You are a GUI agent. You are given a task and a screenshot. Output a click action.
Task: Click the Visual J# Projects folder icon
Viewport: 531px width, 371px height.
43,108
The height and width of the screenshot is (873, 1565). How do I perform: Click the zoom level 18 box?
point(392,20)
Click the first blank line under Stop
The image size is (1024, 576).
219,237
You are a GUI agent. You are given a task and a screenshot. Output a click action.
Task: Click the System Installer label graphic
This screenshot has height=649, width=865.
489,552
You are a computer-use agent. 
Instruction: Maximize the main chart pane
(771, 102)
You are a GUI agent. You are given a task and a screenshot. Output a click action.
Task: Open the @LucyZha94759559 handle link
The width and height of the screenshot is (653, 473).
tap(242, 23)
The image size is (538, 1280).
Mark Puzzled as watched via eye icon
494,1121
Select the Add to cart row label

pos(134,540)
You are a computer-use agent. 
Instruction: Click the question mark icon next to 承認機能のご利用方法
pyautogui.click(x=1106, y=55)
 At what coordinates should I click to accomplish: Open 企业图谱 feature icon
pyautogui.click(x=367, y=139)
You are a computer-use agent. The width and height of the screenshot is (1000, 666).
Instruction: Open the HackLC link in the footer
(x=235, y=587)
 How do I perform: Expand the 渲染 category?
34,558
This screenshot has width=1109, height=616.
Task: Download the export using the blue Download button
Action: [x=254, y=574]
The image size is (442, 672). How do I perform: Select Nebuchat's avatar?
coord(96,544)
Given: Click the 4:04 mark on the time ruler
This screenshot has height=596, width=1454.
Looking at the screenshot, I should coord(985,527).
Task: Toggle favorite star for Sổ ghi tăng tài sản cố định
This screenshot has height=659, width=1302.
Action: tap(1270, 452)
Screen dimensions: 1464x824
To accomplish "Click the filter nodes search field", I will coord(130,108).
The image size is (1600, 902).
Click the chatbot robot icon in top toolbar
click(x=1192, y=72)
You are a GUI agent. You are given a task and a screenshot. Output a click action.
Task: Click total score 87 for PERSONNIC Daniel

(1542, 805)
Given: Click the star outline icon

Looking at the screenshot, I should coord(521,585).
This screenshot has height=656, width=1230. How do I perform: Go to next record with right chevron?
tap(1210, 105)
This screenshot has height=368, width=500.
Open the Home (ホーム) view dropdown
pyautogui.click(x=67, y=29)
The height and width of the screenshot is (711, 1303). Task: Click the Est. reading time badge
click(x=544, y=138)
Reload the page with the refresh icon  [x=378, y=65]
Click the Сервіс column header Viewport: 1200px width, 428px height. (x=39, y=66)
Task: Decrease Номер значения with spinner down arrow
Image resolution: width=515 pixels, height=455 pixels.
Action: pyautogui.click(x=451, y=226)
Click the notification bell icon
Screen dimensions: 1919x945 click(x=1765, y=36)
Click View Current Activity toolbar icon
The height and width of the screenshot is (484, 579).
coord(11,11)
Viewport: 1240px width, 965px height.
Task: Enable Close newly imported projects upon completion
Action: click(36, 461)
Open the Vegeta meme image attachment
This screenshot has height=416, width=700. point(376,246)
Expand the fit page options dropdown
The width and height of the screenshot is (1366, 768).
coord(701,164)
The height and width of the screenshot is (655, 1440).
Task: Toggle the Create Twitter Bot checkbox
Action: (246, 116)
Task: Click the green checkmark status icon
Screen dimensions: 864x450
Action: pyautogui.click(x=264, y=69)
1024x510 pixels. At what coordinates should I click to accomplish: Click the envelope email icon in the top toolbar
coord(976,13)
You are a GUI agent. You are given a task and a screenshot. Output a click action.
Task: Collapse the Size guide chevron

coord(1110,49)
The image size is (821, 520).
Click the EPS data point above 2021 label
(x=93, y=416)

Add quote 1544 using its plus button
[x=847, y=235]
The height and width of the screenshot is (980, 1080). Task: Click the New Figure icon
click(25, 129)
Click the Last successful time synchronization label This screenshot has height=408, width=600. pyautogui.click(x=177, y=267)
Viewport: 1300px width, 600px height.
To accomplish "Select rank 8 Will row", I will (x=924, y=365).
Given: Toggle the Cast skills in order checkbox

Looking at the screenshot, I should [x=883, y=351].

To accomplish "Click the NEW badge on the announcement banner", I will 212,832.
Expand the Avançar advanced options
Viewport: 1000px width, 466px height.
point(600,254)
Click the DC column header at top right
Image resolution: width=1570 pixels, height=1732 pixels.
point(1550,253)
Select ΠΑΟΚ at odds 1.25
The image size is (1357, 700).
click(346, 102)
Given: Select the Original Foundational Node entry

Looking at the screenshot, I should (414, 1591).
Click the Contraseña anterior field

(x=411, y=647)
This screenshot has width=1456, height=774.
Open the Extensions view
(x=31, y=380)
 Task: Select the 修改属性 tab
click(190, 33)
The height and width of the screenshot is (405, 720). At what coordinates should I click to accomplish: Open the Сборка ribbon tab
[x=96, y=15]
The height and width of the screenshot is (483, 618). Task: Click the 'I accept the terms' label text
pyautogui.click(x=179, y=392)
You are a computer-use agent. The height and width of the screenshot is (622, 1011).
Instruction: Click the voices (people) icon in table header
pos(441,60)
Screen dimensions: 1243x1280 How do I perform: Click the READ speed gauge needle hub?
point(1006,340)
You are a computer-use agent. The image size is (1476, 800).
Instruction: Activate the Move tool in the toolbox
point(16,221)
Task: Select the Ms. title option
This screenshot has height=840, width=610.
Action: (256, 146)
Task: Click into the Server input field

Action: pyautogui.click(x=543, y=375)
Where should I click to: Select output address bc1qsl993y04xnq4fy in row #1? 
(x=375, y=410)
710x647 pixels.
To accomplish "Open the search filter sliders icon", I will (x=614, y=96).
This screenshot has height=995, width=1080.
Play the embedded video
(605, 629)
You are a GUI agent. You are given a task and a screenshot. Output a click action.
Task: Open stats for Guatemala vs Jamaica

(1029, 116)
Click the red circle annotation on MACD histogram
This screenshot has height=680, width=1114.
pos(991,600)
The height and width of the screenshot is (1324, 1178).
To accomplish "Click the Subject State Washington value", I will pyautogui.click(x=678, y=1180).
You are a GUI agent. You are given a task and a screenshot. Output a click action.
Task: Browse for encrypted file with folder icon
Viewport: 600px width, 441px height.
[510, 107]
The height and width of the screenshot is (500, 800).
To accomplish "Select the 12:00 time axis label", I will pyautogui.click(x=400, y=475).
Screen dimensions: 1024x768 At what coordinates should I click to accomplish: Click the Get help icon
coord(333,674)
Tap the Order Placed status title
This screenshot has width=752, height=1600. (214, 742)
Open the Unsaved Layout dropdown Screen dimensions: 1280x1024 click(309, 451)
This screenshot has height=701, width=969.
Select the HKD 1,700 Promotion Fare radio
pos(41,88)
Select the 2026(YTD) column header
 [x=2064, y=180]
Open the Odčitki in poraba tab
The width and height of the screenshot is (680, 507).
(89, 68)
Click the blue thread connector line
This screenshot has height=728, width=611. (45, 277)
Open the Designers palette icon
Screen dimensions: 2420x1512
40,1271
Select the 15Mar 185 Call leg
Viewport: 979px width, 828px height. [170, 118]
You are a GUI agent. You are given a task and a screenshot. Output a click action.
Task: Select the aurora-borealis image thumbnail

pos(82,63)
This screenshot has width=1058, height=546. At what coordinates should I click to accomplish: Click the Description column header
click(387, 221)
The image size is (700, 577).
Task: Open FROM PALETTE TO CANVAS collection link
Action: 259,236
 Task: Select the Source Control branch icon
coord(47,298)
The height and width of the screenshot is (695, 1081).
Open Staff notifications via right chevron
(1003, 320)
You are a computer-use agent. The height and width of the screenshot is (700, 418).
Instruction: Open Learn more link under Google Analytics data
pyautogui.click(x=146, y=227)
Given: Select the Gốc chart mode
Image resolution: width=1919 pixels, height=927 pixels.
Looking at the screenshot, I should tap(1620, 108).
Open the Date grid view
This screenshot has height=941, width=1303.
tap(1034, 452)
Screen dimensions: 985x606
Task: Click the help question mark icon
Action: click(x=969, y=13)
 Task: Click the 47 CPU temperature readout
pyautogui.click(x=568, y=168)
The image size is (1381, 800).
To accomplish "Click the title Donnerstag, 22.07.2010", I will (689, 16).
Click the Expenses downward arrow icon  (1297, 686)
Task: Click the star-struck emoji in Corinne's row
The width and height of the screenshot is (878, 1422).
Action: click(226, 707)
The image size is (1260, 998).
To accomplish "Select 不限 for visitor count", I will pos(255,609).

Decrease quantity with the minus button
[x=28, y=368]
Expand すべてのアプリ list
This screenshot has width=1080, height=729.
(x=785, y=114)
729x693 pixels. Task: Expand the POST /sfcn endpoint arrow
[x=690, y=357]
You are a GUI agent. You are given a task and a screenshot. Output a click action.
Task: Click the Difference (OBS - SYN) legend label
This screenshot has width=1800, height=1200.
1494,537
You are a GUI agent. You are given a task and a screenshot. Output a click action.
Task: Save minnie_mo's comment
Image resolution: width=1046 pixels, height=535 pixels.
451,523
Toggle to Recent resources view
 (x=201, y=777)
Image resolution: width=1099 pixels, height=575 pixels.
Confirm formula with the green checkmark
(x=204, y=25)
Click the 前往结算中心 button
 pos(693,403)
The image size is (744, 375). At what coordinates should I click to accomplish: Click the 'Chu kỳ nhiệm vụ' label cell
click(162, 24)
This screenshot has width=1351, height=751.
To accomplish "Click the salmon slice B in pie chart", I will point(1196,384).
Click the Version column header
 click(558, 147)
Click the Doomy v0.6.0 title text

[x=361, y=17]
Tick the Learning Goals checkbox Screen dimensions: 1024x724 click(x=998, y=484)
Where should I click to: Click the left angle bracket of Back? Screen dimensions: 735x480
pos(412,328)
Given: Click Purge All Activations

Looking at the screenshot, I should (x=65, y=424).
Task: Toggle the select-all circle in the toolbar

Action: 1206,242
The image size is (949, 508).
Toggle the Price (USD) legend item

____________________

Task statement:
Copy out precisely the lines from the line with "Open Staff notifications via right chevron" to the line with "Given: Select the Gốc chart mode" in the material above, including those two lines and omitting all the rest.

Response below:
Open Staff notifications via right chevron
(1003, 320)
You are a computer-use agent. The height and width of the screenshot is (700, 418).
Instruction: Open Learn more link under Google Analytics data
pyautogui.click(x=146, y=227)
Given: Select the Gốc chart mode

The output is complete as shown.